JCI: If you reflect back on your own training, in what ways did your mentors shape your outlook on science?
Diamond: The person that most profoundly shaped the way I approach science, I think, was my PhD advisor Tim Springer at Harvard Medical School. I spent the most time with him, in terms of years that I was actually training. Tim could be a little tough, people might say, and I think it’s probably true. But he was tough because he was rigorous in performing, analyzing, and ultimately, publishing experiments. And I think I hold my students and trainees to that same level of rigor. As a mentor, I try to combine rigor with inspiring students to tackle challenging scientific questions. Eva Harris has a magical way of being excited about the science and motivating and inspiring people, and that energy was something that was really important to be able to bring to my lab. I have learned from my mentors the importance of respecting people’s opinions, encouraging people to do things that maybe are a little bit off the beaten path, and allowing people to have latitude within some framework and being able to encourage them to try different things. Each level of my training provided me with a different component to the way that I try to run my laboratory. After my trainees leave my lab, I encourage them to find the position that they think will make them the most fulfilled. It’s certainly rewarding to see both my graduate students as well as my postdocs get faculty positions, but I’m also excited for those that go into industry and have been doing really well in drug development.
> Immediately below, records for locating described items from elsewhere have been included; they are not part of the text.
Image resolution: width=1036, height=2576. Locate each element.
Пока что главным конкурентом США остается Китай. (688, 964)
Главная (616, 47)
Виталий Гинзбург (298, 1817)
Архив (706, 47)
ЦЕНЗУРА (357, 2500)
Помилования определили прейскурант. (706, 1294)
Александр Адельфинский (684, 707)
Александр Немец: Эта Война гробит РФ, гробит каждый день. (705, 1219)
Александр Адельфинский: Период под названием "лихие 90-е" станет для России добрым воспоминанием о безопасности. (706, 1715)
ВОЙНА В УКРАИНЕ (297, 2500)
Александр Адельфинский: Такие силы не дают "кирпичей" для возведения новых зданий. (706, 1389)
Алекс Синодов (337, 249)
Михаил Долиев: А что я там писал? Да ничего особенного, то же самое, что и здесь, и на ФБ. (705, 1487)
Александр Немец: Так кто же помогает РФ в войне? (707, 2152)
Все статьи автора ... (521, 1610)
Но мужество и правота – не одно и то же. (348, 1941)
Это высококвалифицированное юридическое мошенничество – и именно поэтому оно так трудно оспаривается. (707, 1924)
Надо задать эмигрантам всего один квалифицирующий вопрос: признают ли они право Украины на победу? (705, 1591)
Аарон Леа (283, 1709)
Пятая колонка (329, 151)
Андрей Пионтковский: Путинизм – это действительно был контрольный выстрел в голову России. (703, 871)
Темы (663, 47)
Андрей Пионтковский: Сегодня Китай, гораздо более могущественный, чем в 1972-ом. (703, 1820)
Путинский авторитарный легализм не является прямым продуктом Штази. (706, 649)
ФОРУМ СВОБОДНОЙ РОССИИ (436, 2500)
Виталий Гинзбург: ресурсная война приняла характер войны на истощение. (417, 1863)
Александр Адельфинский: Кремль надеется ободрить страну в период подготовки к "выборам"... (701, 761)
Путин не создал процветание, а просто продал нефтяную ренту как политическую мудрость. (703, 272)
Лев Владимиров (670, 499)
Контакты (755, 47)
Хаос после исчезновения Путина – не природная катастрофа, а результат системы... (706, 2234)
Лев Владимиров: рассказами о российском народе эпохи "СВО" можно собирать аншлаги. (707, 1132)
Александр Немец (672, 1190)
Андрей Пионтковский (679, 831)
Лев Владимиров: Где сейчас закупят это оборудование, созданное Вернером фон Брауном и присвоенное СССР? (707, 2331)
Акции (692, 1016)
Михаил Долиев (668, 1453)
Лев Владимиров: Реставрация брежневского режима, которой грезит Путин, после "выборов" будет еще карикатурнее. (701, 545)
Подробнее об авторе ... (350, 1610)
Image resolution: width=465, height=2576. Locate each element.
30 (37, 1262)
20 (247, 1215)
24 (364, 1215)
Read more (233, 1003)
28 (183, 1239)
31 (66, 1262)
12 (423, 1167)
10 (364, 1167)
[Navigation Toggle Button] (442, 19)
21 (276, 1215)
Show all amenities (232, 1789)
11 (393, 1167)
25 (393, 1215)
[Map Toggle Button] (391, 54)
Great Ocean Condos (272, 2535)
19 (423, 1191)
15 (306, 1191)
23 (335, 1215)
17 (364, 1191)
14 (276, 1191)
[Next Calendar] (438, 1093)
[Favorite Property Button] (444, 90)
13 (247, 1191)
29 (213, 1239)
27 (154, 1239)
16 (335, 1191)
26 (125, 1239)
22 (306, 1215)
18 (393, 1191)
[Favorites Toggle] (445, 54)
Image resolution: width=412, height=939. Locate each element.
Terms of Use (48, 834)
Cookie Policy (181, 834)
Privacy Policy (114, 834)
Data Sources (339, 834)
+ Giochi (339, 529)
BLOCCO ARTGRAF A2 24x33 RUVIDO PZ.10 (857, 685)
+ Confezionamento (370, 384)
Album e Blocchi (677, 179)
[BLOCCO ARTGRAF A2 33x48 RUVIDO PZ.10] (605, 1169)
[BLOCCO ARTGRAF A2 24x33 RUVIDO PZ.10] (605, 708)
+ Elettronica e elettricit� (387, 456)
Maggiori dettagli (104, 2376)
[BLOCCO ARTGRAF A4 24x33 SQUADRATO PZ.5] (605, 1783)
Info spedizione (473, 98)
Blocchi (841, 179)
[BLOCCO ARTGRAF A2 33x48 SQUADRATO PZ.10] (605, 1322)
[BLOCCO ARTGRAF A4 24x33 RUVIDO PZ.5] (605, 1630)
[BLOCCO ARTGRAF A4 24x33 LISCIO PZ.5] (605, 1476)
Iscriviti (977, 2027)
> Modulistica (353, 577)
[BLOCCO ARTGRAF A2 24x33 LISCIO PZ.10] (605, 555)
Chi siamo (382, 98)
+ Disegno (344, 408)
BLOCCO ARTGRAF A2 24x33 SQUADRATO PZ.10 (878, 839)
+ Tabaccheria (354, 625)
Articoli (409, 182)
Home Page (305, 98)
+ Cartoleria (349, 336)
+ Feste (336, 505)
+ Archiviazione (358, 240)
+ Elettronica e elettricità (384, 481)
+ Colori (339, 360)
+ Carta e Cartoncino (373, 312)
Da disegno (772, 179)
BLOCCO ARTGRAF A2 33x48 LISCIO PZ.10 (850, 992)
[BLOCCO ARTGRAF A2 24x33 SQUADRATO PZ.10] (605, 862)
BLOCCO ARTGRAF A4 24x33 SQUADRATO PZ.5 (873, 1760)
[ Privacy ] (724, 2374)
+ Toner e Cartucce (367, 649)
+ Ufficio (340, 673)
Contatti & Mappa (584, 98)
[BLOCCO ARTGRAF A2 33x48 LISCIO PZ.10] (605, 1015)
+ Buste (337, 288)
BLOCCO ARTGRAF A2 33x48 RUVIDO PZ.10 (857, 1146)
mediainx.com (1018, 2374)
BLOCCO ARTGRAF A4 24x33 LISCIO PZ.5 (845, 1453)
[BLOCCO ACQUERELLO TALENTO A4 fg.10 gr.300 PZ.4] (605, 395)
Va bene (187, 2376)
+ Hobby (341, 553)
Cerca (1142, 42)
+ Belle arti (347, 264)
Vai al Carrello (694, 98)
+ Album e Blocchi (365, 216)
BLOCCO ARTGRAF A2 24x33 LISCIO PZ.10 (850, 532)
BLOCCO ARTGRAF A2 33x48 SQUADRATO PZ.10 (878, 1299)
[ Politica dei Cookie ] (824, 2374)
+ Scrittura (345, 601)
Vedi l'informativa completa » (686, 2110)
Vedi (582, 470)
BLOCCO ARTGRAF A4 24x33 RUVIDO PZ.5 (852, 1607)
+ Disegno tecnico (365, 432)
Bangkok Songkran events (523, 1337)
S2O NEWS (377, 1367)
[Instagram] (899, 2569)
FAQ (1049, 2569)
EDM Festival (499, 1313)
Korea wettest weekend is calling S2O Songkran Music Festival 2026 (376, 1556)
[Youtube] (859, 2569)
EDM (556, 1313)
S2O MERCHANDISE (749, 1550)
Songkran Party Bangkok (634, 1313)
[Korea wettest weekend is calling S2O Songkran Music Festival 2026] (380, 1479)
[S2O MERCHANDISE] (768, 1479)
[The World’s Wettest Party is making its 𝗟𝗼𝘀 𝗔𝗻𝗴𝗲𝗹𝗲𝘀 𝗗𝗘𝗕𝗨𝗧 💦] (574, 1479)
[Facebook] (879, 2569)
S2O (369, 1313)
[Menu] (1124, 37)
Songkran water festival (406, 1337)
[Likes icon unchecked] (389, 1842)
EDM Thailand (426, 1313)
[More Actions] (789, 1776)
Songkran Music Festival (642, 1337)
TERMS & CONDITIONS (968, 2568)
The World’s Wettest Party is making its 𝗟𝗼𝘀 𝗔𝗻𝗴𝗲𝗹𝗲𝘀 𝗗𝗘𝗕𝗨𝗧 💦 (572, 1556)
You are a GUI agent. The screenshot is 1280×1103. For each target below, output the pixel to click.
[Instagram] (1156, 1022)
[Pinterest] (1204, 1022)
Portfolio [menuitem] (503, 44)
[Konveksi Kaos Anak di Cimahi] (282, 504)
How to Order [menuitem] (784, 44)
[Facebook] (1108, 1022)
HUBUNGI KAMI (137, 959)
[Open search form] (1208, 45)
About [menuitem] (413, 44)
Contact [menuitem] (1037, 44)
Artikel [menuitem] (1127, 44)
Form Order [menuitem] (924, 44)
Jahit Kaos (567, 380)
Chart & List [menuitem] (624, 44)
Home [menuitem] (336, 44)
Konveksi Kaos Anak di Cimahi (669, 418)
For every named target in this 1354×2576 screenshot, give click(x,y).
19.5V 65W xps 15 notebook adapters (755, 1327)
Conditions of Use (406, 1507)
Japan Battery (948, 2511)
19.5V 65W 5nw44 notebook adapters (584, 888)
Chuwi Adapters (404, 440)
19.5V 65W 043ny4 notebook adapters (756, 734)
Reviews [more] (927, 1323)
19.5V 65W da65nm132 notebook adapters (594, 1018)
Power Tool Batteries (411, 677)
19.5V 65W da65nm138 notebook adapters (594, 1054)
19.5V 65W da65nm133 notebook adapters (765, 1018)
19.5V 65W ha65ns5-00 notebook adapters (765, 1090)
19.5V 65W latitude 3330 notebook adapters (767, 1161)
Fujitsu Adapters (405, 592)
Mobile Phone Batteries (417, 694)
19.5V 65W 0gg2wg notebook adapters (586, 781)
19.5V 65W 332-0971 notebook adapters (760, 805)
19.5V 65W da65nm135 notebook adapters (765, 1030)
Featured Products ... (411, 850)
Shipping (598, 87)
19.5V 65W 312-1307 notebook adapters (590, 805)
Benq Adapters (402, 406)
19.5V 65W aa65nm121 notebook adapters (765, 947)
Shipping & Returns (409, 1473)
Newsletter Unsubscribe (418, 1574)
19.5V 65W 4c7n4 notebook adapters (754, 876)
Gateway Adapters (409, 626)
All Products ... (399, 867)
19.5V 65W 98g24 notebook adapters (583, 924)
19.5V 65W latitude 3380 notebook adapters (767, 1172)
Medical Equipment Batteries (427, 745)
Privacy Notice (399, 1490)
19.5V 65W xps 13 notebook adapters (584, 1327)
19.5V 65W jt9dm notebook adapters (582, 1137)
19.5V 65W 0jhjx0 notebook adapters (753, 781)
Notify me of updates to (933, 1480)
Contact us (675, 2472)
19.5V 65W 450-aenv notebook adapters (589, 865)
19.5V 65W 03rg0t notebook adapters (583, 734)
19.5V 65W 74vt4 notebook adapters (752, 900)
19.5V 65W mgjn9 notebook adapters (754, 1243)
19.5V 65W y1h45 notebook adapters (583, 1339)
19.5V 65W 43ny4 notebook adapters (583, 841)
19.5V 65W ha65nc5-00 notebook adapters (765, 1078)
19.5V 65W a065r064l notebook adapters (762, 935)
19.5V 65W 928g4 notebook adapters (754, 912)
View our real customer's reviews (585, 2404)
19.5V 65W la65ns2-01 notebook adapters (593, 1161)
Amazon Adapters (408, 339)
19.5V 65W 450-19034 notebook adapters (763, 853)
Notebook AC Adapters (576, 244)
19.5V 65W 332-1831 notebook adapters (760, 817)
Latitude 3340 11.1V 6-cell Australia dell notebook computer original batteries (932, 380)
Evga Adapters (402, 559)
JCI: What does winning the ASCI’s Korsmeyer award mean to you?
Diamond: One of the things that I didn’t realize until I won the award was how many people knew Stan here. Stan was at Wash U before he went to Harvard, and he had a terrific career, and made some fundamental discoveries in cell death and apoptosis. Unfortunately, his career was cut short by his illness. But it was remarkable how many people here have come up to me, faculty that I knew and faculty that I didn’t know, and told me what a great honor this was and how terrific a person and scientist Stan was. For me, it’s always nice to get an accolade, but I think it’s especially nice to me that Stan spent a significant part of his career here. I’m also humbled because very few people get this award, and the past recipients are such superlative scientists. To be in their company is extraordinarily flattering.